BEGIN LISTED ENTRIES

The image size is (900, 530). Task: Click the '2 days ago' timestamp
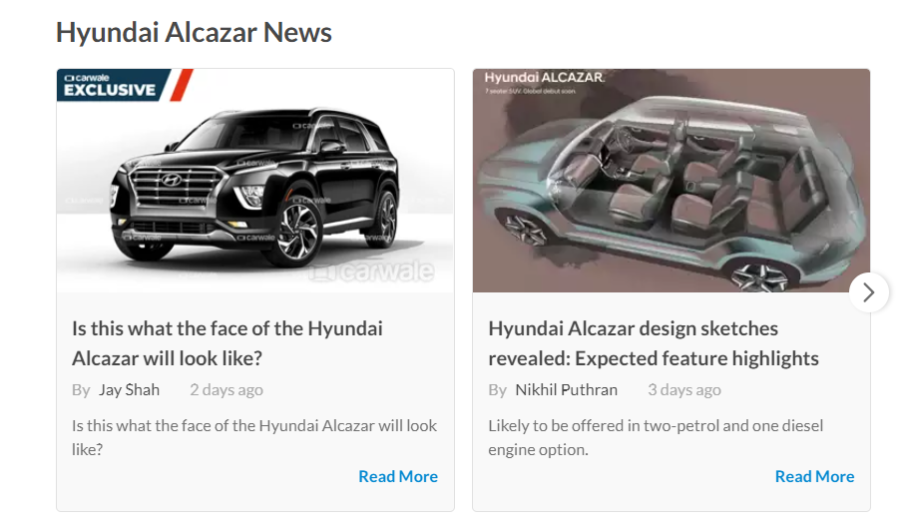point(226,390)
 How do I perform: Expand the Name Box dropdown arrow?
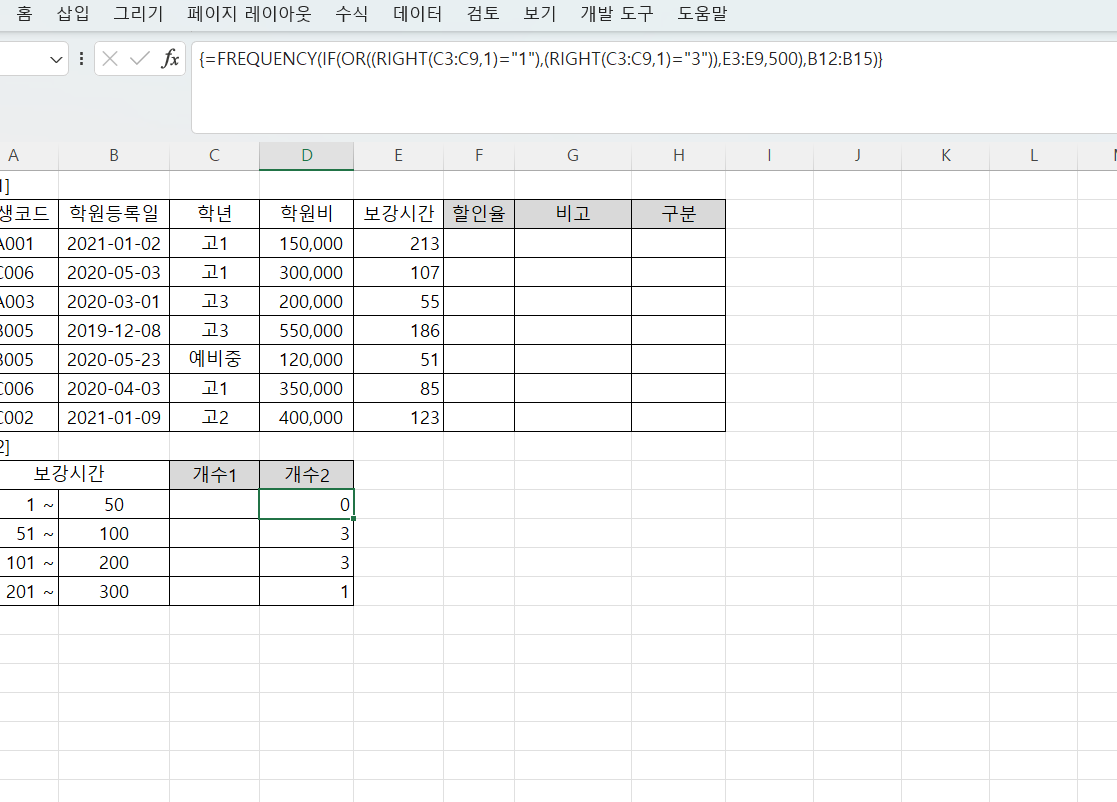[56, 60]
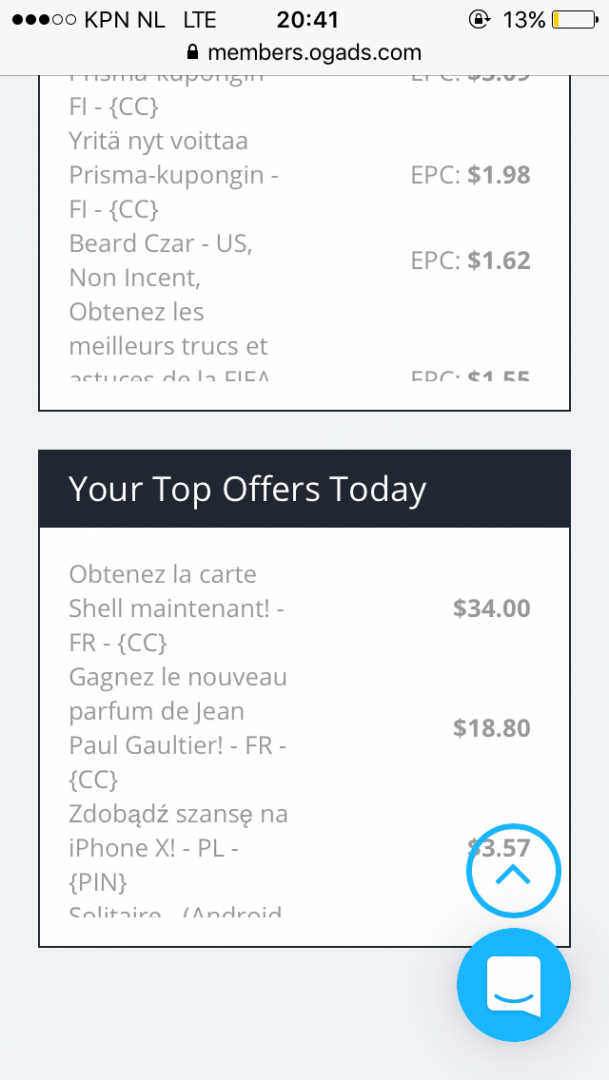Screen dimensions: 609x1080
Task: Open the Jean Paul Gaultier parfum offer
Action: point(177,728)
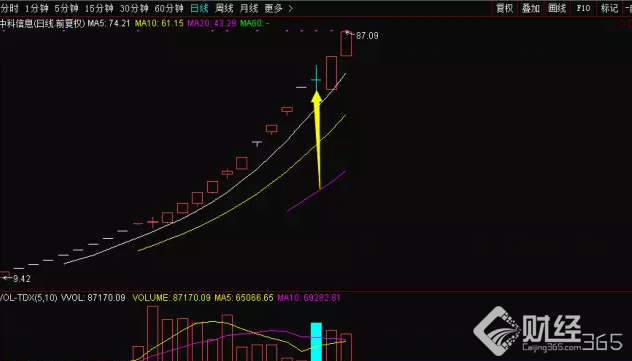
Task: Switch chart to 30分钟 period
Action: [x=134, y=8]
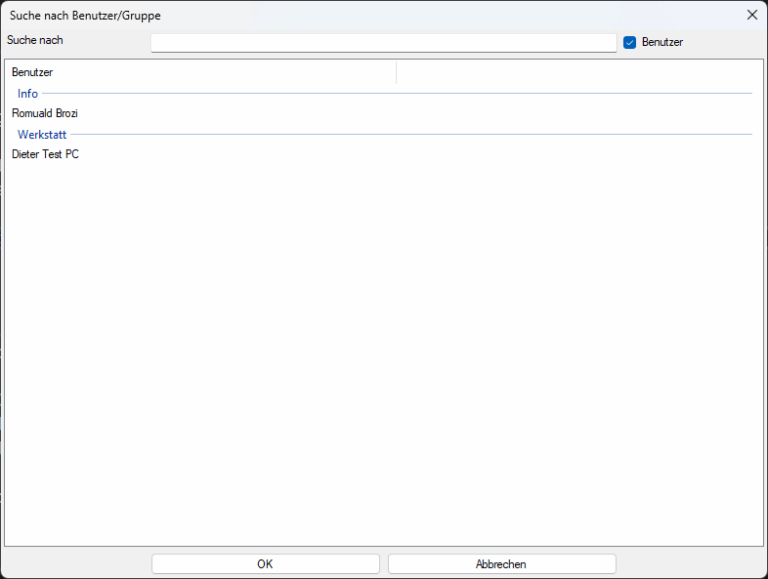The width and height of the screenshot is (768, 579).
Task: Click the 'Suche nach' label text
Action: [x=35, y=40]
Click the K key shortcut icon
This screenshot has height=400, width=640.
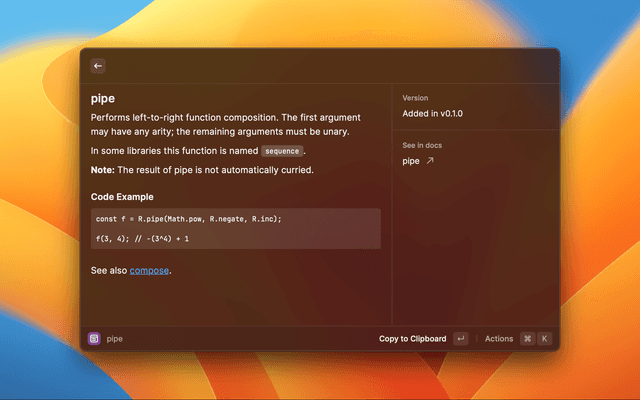(x=545, y=339)
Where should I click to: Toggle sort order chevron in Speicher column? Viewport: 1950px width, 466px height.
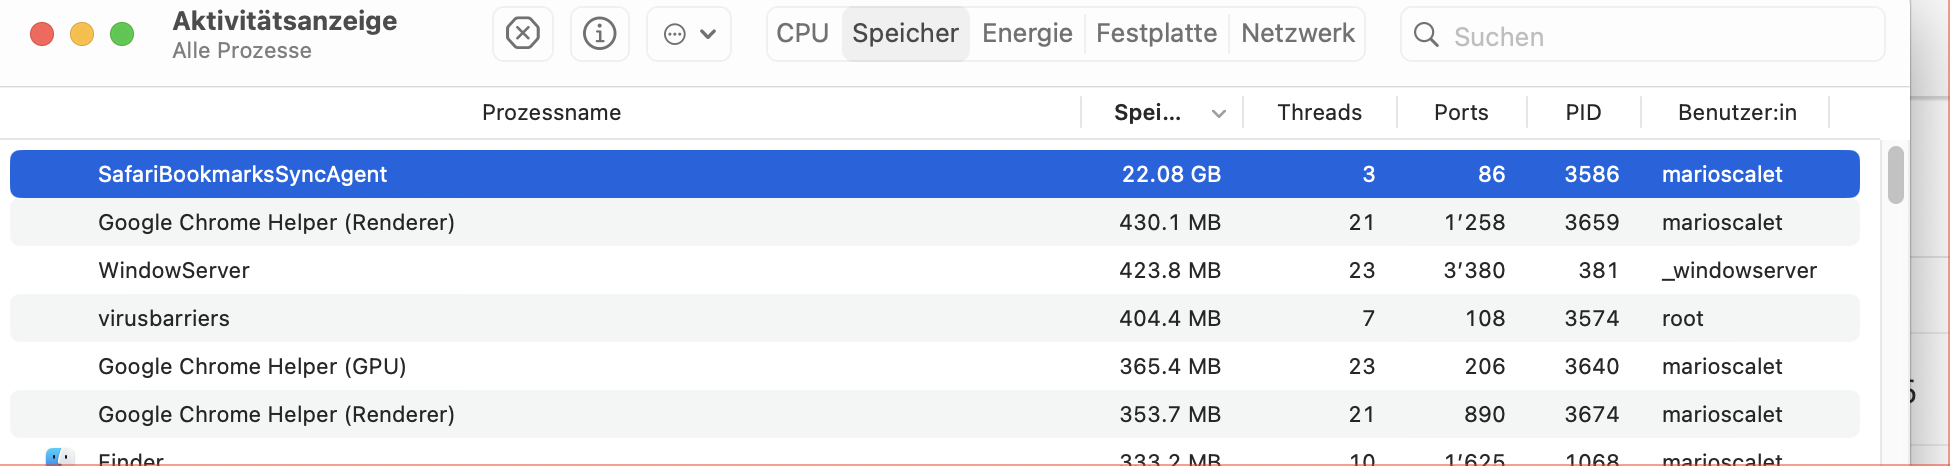[x=1219, y=113]
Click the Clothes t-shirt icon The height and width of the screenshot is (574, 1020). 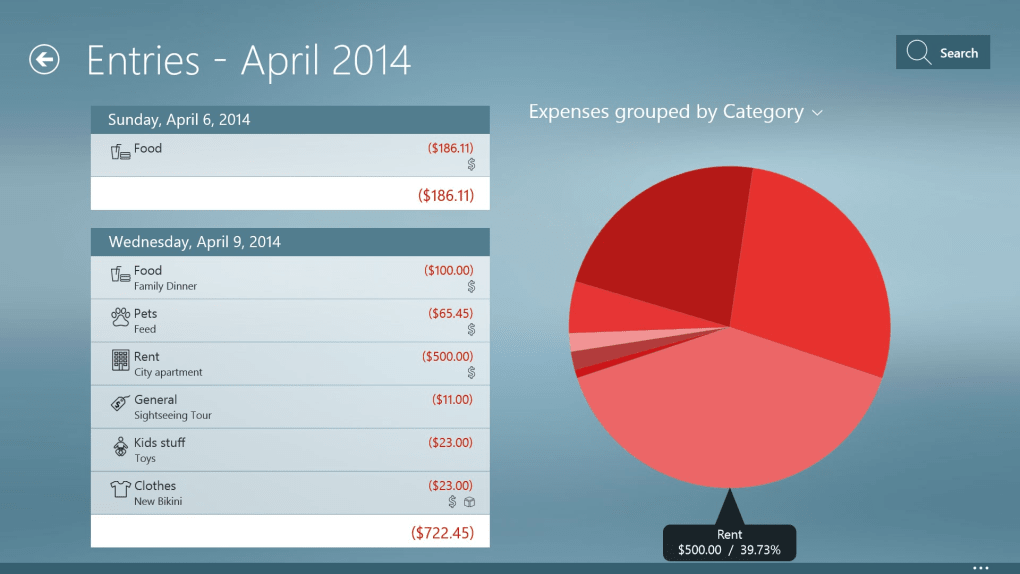tap(120, 490)
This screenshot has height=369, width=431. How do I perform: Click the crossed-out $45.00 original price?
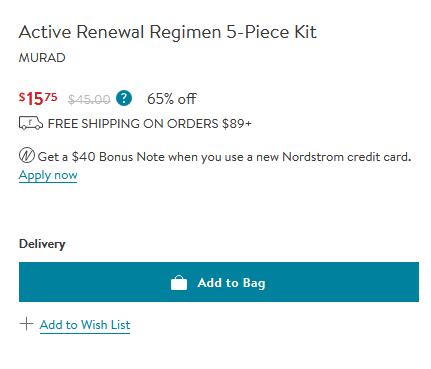coord(89,99)
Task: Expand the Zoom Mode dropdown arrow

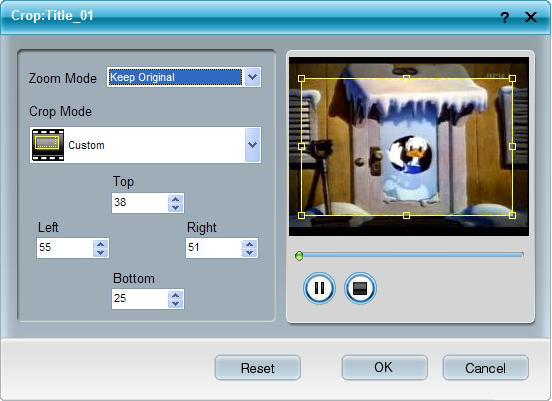Action: 252,77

END LISTED ENTRIES

Exact copy, pictures omitted: every line from the one holding "This screenshot has height=369, width=431." through the last line of the data above, and nothing else.

This screenshot has height=369, width=431. How do I perform: Click the crossed-out $45.00 original price?
coord(89,99)
Task: Expand the Zoom Mode dropdown arrow

Action: 252,77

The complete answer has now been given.